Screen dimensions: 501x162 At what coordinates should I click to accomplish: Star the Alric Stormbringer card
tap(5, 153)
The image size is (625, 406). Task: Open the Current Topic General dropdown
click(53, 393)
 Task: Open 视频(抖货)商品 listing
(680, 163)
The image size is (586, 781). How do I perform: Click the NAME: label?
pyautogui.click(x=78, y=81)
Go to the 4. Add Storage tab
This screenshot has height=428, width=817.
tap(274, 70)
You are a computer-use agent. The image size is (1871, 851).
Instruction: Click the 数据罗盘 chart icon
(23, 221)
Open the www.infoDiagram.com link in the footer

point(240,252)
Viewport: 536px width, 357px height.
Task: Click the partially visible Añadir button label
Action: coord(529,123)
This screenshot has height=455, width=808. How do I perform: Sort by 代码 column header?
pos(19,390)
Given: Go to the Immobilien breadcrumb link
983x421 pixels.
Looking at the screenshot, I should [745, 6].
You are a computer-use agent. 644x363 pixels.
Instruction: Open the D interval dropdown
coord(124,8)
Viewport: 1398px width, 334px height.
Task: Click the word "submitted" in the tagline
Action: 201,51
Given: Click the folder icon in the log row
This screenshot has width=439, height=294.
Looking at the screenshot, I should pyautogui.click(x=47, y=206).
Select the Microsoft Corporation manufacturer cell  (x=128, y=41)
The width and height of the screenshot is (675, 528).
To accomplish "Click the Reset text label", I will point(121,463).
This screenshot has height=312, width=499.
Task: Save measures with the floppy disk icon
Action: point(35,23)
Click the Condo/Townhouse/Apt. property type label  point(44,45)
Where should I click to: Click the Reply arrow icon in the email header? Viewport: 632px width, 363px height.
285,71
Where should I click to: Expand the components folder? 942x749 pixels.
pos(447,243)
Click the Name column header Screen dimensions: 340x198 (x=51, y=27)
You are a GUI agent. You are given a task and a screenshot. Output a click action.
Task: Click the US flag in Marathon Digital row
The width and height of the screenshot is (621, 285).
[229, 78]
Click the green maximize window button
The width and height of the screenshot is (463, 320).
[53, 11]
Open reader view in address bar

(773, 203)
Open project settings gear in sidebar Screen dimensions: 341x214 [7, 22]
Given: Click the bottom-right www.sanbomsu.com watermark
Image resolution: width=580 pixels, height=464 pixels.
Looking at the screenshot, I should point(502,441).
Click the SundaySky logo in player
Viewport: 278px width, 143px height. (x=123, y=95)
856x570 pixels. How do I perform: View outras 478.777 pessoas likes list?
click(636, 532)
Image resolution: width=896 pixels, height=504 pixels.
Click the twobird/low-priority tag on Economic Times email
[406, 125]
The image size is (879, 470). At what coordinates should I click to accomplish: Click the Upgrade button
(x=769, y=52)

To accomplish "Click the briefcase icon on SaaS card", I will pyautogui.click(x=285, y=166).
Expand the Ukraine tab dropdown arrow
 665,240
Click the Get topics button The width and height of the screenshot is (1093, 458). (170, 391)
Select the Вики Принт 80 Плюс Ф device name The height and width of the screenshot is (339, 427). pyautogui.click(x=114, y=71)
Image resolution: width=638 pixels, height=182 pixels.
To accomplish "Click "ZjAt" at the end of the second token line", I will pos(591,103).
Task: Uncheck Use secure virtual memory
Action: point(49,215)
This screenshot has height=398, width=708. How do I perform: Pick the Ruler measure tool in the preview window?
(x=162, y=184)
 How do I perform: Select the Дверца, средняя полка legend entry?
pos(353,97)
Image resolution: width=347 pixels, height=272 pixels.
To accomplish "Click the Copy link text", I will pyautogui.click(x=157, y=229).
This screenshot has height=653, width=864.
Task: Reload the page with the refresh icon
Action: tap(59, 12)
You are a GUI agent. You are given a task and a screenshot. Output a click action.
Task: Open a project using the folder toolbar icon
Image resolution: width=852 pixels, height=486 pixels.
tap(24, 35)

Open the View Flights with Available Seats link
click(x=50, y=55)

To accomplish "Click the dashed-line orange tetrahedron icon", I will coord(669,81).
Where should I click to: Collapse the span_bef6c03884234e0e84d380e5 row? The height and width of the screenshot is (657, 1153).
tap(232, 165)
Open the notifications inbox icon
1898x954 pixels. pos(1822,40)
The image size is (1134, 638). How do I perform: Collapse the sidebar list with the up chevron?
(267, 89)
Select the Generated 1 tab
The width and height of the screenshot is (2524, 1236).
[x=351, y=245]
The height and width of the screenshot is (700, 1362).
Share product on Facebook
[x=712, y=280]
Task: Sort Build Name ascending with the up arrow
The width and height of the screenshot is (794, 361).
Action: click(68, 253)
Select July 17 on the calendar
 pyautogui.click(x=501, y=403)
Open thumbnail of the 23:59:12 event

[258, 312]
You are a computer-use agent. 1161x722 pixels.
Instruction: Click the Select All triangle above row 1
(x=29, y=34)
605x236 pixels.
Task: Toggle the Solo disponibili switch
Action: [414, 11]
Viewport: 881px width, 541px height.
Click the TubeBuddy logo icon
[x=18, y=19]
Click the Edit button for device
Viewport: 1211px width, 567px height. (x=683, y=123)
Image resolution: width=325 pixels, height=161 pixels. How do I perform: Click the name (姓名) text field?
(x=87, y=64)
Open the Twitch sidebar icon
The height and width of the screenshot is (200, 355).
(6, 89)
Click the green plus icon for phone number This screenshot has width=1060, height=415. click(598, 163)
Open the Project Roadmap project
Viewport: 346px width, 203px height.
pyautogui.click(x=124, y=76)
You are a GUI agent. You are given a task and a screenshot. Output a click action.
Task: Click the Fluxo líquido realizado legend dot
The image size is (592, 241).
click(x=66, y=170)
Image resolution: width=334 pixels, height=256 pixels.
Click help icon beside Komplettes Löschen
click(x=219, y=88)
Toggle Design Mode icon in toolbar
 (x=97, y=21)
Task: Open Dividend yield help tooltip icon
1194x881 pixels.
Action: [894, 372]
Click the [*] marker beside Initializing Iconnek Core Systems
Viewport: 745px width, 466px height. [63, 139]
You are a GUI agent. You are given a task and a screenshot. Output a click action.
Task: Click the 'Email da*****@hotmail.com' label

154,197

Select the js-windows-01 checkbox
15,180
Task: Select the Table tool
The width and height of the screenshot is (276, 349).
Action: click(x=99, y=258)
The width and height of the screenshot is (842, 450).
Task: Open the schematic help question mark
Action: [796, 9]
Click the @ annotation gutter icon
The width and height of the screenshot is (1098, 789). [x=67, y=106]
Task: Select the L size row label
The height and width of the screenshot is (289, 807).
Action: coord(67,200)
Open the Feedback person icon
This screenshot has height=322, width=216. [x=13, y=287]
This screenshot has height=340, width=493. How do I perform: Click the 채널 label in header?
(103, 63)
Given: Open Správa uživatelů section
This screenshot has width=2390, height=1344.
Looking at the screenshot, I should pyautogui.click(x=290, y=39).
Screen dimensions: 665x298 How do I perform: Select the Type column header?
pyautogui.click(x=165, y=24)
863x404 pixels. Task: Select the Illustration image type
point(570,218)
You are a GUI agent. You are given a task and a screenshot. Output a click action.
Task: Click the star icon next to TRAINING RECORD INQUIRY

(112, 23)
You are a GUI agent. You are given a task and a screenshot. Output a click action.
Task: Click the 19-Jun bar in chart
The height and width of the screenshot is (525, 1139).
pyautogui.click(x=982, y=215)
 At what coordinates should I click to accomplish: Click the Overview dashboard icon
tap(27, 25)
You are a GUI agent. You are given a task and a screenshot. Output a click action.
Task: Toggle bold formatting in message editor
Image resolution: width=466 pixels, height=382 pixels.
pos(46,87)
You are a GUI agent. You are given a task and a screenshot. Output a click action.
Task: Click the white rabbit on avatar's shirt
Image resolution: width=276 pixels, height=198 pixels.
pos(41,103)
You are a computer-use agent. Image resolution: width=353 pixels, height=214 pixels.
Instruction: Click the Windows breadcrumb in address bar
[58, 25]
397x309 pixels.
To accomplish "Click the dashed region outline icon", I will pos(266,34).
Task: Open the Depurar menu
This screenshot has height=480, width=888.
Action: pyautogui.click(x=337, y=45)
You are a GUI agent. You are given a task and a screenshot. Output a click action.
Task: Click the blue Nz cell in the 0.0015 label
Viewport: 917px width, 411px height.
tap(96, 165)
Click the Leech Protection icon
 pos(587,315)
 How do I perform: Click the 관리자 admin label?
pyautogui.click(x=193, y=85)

* Set task *
Render the part of the items that opens with the line containing "Open the Twitch sidebar icon" and closes with the line containing "pyautogui.click(x=124, y=76)" as a Markdown table with the columns No. and Entry, numbering each line and omitting blank lines.

* Exercise solution *
| No. | Entry |
|---|---|
| 1 | Open the Twitch sidebar icon |
| 2 | The height and width of the screenshot is (200, 355). |
| 3 | (6, 89) |
| 4 | Click the green plus icon for phone number This screenshot has width=1060, height=415. click(598, 163) |
| 5 | Open the Project Roadmap project |
| 6 | Viewport: 346px width, 203px height. |
| 7 | pyautogui.click(x=124, y=76) |